Is there a way to prove $\pi$ is irrational using any of its infinite series? Most of the irrationality prrofs for $\pi$ that I've seen involve difficult integration or recursive formulae. Is there a way that I can prove that $\pi$ is irrational using the infinite series expansion for $\frac{\pi}{4}$ or the infinite sum of the reciprocals of the squares being equal to $\frac{\pi^2}{6}$? None of the proofs on Wikipedia seem to use them but I'm curious as to whether you could use an infinite series to prove irrationality.
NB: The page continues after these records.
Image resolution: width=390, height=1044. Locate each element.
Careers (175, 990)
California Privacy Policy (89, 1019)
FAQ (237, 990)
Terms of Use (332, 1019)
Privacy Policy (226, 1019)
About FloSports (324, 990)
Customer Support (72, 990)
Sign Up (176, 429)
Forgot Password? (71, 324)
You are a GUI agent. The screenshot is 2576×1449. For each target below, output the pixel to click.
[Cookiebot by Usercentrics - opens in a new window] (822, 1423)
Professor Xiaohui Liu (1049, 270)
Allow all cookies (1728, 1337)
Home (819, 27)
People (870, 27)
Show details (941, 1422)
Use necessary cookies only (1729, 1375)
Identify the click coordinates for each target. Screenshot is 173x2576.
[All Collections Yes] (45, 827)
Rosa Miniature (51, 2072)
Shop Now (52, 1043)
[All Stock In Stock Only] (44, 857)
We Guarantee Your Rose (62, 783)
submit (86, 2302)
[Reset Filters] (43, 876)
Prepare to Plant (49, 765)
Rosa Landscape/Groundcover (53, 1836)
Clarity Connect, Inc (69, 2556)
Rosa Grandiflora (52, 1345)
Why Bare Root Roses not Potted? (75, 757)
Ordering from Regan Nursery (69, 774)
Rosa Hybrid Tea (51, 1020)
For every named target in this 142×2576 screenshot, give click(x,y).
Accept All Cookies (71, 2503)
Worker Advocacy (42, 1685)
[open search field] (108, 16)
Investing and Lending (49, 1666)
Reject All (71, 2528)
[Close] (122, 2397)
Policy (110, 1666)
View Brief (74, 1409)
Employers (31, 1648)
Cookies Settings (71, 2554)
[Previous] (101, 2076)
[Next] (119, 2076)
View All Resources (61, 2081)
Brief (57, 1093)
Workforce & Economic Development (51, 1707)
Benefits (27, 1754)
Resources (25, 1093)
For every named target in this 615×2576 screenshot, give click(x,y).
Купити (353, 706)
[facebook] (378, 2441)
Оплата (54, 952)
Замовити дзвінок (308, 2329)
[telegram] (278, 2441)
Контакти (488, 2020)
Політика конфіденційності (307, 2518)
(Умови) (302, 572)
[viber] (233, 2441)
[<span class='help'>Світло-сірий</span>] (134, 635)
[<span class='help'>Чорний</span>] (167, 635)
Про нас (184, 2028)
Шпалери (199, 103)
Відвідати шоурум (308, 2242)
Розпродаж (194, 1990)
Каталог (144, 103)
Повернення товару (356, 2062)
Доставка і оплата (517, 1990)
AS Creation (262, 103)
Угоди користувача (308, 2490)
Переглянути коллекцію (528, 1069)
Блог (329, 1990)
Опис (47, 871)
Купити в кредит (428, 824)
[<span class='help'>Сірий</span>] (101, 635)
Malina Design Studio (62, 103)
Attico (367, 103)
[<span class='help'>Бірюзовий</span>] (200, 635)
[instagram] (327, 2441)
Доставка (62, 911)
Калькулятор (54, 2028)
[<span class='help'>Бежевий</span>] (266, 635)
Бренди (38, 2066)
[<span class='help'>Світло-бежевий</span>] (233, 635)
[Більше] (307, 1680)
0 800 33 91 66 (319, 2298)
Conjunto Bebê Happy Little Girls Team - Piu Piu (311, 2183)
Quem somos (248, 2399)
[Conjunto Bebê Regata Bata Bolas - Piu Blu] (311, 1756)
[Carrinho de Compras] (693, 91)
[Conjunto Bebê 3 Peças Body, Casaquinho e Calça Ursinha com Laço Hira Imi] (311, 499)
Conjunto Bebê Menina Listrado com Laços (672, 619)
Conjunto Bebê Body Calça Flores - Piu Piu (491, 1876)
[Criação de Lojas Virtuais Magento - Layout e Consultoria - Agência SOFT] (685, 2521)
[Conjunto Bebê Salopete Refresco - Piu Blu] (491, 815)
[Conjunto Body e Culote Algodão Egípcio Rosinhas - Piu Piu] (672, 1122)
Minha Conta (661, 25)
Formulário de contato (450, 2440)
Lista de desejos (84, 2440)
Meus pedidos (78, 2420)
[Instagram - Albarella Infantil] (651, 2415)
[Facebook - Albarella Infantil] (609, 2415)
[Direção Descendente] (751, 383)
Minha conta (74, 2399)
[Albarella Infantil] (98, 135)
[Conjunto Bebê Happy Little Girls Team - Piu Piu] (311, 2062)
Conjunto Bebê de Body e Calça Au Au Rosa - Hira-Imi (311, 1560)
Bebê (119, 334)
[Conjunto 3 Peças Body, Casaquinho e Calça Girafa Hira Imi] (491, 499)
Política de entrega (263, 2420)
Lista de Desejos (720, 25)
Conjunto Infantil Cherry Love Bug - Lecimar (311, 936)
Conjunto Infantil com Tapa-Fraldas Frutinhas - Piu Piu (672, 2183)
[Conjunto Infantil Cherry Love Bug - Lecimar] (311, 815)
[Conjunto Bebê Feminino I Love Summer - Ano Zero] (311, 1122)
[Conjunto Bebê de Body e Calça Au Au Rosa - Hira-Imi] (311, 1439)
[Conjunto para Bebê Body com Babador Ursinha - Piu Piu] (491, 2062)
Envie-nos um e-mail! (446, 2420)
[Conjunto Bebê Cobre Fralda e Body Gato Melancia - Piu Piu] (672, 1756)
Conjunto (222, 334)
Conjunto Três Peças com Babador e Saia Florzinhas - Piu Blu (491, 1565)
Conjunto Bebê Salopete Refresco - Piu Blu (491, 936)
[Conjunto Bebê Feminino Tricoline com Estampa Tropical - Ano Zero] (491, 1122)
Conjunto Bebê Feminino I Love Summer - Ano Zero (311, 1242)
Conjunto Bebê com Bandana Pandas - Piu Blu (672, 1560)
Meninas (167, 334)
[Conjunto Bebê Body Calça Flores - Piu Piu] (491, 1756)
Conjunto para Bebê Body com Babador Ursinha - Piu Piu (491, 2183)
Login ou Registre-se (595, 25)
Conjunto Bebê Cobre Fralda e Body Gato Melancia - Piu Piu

 A: In general, you cannot tell if the value of a converging infinite series is rational or irrational without using tools other than basic algebra.
Whilst it is not difficult to prove that, for example, $\ 1+\frac{1}{2}+\frac{1}{4}+\ldots\ $ converges to a rational number using more-or-less algebra only, I believe there are no well-known methods to prove that conditionally convergent series converge to a rational or irrational number, like the ones being talked about with respect to $\ \pi\ $ in the question.
For if there were well-known methods to prove that infinite series like $\ 1 - \frac{1}{3} + \frac{1}{5} - \frac{1}{7} + \ldots $ is irrational from analysing the series itself/alone, then probably we could use similar methods to show that the series of $\ e+\pi\ $ is rational or irrational. But this result is not known. Therefore, if such a method exists, that is, a method of looking at the series only and determining if it is rational or irrational, then it hasn't been presented/ is not well-known. One possible reason for this difficulty is that rearranging conditionally convergent series can result in a different value of the series, and so using algebraic tricks like for $\ 1+\frac{1}{2}+\frac{1}{4}+\ldots\ $ are not available for use here.
A: I am not entirely sure what do you refer to the infinite series expansion of $\frac{\pi}{4}$, but one of the famous and easy proofs using $\frac{\pi}{4}$ could be the following:
Lambert proved that $\pi$ is irrational by first showing that this continued fraction expansion holds:
$\tan (x)=\frac{x}{1-\frac{x^{2}}{3-\frac{x^{2}}{5-\frac{x^{2}}{7-\ddots}}}}$
Then Lambert proved that if $x$ is non-zero and rational then this expression must be irrational. Since $\tan (\pi / 4)=1$, it follows that $\pi / 4$ is irrational and thus $\pi$ is also irrational.